WHAT TO PRODUCE:
In the records below, find the line with "Open Details for" and the line with "Task: Click the Business". Print both exactly, along with every line between them, and no other line.

DATA SHOWN:
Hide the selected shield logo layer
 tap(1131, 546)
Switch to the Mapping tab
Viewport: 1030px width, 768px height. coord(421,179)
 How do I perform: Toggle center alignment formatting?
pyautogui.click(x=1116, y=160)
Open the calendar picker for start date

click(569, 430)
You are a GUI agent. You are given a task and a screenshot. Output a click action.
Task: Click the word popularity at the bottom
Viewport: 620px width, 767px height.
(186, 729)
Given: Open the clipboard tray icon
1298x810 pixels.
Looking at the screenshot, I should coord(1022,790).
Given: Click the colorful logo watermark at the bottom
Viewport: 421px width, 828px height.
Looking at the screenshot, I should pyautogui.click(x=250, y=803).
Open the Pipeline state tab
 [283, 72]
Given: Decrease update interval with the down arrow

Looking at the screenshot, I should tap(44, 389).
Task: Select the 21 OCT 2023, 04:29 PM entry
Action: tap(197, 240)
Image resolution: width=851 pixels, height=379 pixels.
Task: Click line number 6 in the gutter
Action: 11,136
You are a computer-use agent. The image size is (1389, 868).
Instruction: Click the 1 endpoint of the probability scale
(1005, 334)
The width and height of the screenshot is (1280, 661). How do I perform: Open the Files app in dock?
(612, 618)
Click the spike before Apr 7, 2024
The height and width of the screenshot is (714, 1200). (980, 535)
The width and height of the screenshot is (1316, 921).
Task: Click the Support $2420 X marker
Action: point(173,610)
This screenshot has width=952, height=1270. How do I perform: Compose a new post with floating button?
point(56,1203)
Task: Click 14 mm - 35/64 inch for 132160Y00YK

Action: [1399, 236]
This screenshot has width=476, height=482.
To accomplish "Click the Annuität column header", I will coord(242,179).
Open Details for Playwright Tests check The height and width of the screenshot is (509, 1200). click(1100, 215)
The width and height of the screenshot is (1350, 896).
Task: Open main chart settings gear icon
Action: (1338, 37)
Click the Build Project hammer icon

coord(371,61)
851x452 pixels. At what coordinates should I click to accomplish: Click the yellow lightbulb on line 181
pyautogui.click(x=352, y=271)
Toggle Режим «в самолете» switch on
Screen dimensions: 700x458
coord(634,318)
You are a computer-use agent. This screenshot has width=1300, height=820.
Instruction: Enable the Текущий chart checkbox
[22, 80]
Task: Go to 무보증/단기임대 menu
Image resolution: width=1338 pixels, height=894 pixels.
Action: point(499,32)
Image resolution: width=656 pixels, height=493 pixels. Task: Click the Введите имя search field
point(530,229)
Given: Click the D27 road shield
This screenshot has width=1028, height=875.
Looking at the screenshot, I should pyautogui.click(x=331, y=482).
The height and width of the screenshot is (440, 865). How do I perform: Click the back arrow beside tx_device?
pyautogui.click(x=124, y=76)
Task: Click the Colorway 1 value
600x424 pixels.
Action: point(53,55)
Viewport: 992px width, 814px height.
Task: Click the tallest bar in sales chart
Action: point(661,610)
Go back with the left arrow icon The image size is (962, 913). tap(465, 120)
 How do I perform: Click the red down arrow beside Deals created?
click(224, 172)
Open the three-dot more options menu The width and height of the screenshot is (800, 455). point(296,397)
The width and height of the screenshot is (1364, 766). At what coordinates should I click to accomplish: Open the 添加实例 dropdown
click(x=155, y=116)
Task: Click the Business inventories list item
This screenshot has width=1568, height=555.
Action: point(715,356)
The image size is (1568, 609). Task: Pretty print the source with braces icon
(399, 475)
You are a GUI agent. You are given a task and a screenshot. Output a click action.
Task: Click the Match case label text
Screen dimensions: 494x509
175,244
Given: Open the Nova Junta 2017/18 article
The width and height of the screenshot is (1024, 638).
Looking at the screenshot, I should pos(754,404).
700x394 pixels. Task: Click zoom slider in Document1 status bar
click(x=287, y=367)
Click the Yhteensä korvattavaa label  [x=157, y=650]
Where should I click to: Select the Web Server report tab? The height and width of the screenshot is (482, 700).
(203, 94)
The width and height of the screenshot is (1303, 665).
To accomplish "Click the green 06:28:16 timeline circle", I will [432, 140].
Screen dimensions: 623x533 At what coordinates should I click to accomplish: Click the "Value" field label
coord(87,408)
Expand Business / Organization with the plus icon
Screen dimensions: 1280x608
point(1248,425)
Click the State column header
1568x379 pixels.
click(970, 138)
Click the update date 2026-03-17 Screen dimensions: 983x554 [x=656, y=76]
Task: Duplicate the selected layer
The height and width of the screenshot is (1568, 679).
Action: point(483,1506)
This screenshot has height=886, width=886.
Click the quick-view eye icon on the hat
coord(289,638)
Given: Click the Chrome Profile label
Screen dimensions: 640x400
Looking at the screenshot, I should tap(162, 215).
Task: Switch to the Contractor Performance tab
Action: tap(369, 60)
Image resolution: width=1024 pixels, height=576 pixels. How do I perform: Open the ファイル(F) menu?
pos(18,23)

REPLY:
Open Details for Playwright Tests check The height and width of the screenshot is (509, 1200). click(1100, 215)
The width and height of the screenshot is (1350, 896).
Task: Open main chart settings gear icon
Action: (1338, 37)
Click the Build Project hammer icon

coord(371,61)
851x452 pixels. At what coordinates should I click to accomplish: Click the yellow lightbulb on line 181
pyautogui.click(x=352, y=271)
Toggle Режим «в самолете» switch on
Screen dimensions: 700x458
coord(634,318)
You are a computer-use agent. This screenshot has width=1300, height=820.
Instruction: Enable the Текущий chart checkbox
[22, 80]
Task: Go to 무보증/단기임대 menu
Image resolution: width=1338 pixels, height=894 pixels.
Action: point(499,32)
Image resolution: width=656 pixels, height=493 pixels. Task: Click the Введите имя search field
point(530,229)
Given: Click the D27 road shield
This screenshot has width=1028, height=875.
Looking at the screenshot, I should pyautogui.click(x=331, y=482).
The height and width of the screenshot is (440, 865). How do I perform: Click the back arrow beside tx_device?
pyautogui.click(x=124, y=76)
Task: Click the Colorway 1 value
600x424 pixels.
Action: point(53,55)
Viewport: 992px width, 814px height.
Task: Click the tallest bar in sales chart
Action: point(661,610)
Go back with the left arrow icon The image size is (962, 913). tap(465, 120)
 How do I perform: Click the red down arrow beside Deals created?
click(224, 172)
Open the three-dot more options menu The width and height of the screenshot is (800, 455). point(296,397)
The width and height of the screenshot is (1364, 766). At what coordinates should I click to accomplish: Open the 添加实例 dropdown
click(x=155, y=116)
Task: Click the Business inventories list item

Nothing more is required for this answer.